Do you know that I wish, with every atom of my being, that I could, indeed, tear the universes apart just to be with you? Because I do, Rose. I wish that so very much.”
The awesome thing about these lines is first, the beautiful imagery, which abounds throughout this piece, and the wonderful voice of the desperately grieving Ten.
“How many mornings must I turn on my side and face empty space, before I go mad with the melancholy of it all?”
I love the alliteration of ‘mad with melancholy’. Wonderful line.
“It's selfish, though, me hoping that. I told you once to live a fantastic life, didn't I? A fantastic life, do that for me. That's what I said. And you will, because you're brilliant, and I don't want you to be unhappy.”
I loved the reference to Nine, here. She is, indeed brilliant.
“It's all I seem to notice, now. This cool and empty palm of mine, hanging loosely at my side.”
Again you show us exquisitely sad and lonely imagery. Poor Doctor.

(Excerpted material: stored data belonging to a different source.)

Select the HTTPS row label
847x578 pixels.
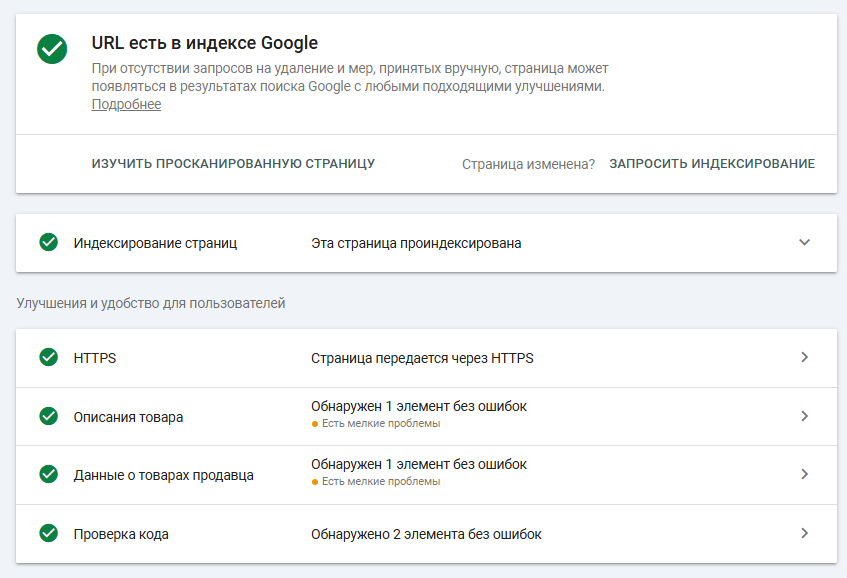point(95,358)
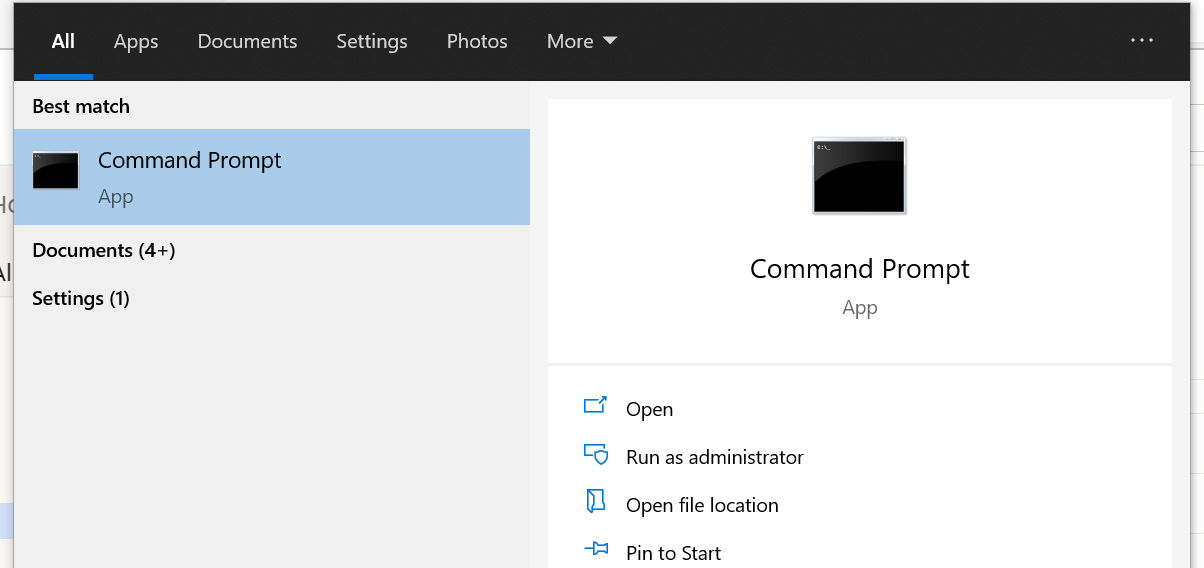Screen dimensions: 1204x568
Task: Select the Command Prompt Best match result text
Action: (190, 160)
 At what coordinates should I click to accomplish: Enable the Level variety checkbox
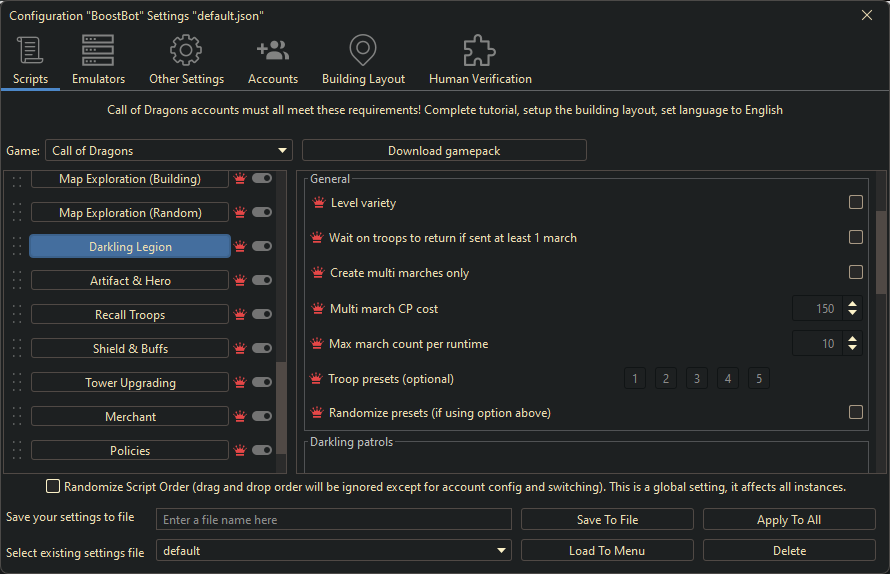point(856,202)
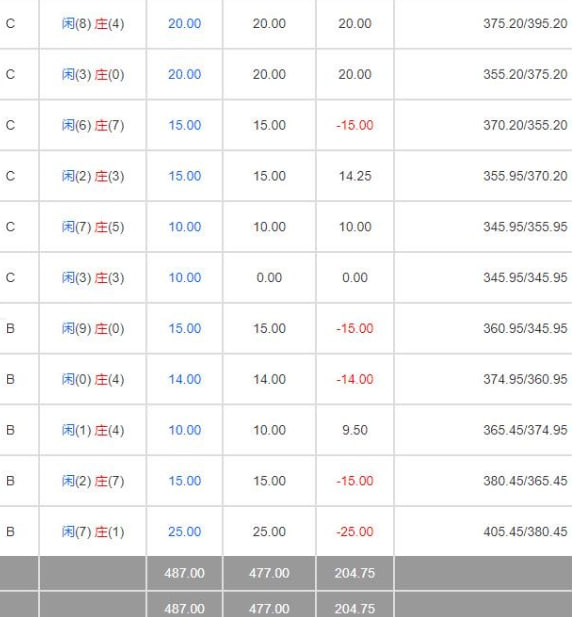Select the 闲(8) 庄(4) result cell
The image size is (576, 617).
click(93, 24)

“You never even had to say anything. You'd just hold my hand and squeeze. And stroke your thumb across mine. And then everything would be better, and the nightmares of the War which used to plague my sleep would just...fade away.”
I like the fact that Rose’s presence sooths the Doctor’s demons.
This was a brilliants piece in both format and voice, Laura. Even though it was outside of your norm, you still managed to evoke strong emotion and show the Doctor’s distress at Rose’s loss.
| DudeYouJustTotallyStoleMyCar chapter 1 . 9/7/2011
Oh wow this was Beautiful! Really really gorgeous. I found myself just drifting away along with the Doctor, almost feeling his pain. You wrote this one really well. *Sniffle* tear-jerking. LOVED IT LAURAAAAA!
LOVE Shayanne xxxxxxxxxxxxxxxxxxxxxxxxxxx
| RoblynM chapter 1 . 9/6/2011
Now why would you be afraid to post something this good?
No, not quite your norm, but that means you are stretching/growing as a writer. This is a GOOD thing Laura! (and you did such a lovely job)
I like the ideas in the early reviews (linking to Don't Let Go or a letter he never expects her to see). How about she finds it tucked away somewhere after she's been home in the TARDIS again? For the idea of a companion piece from her perspective, those notebooks are essentially journals. She'd been writing things she wants to tell him. If I were writing something like that, I think it would end up almost like a diary (Dear Doctor, today I went to... Not so different from Dear Diary, today I saw.. ) maybe she includes something like that. He reads while she is sleeping...
Just a thought or two from someone who can't do what you do, but is very glad you share with us.